Gerek dış görünüşleri gerek yaşam koşulları bakımından hocalar, toplumun diğer üyelerinden farklılıklarıyla göze çarpmaktadırlar. Doğaüstü varlıklarla iletişim kurabilen ve büyünün olumsuz türleriyle uğraşan hocalar, genellikle insanlardan uzak bir yerde, harabe ve yıkık hâldeki evlerde yaşamlarını sürdürmektedirler (Ö. Avşar; Ş. Erbay):

160

“Kirli hocanın evi biraz düzensiz, adından da anlaşılacağı gibi. Kınamak amacıyla söylemiyorum. Evi dağınık, düzensiz, eski kerpiçten bir evi var hatta ev denecek durumu da pek fazla yok.” (E. Gencer)

Büyücülük yasaklandığı için büyücüler kimliklerini açıkça bildirmekten çekinmektedirler. Kendilerine başvuranlara karşı temkinli davranırlar:

“Benim mesela bir arkadaşım var Karabük’te. Bu çocuk bir ara uğraştı bu büyü işleriyle. Can Tanrıyar’ın, Petek Dinçöz’ün, ünlülerin falcılığını yaptı. Ondan sonra tövbe etti bıraktı her şeyi. Biz bununla tanıştık. Enez filan diyince orda dedi bir Ahmet abi var. Abim bunu çağırmış aramızda gerginlik olduğu zaman büyü müyü mü var diye. Onu çağırmış. Aranızdaki gerginliğin büyüden mi kaynaklandığını düşünüyordunuz? Ya demin de dedim ya. Böyle zamanlarda insanların aklına ilk büyü gelir. Yüzde ikisi büyüdendir böyle düşünenlerin belki ama yüzde doksan sekizi büyüye bağlar. Başka bir sebebi olsa bile.” (A. Yalçın)

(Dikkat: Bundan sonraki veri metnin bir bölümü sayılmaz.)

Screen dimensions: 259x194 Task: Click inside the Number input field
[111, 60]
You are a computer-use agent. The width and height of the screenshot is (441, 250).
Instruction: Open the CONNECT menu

İlkel insandan günümüze yaşamın her döneminde uygulanan büyülerin bir kısmı büyü bilgisine sahip olmayı, büyü uygulayıcısının belli niteliklere sahip olmasını gerektirmektedir. Herhangi birinin gerçekleştiremeyeceği bu tür büyülerde uygulayıcının şamanlara has niteliklere sahip olduğu görülmektedir.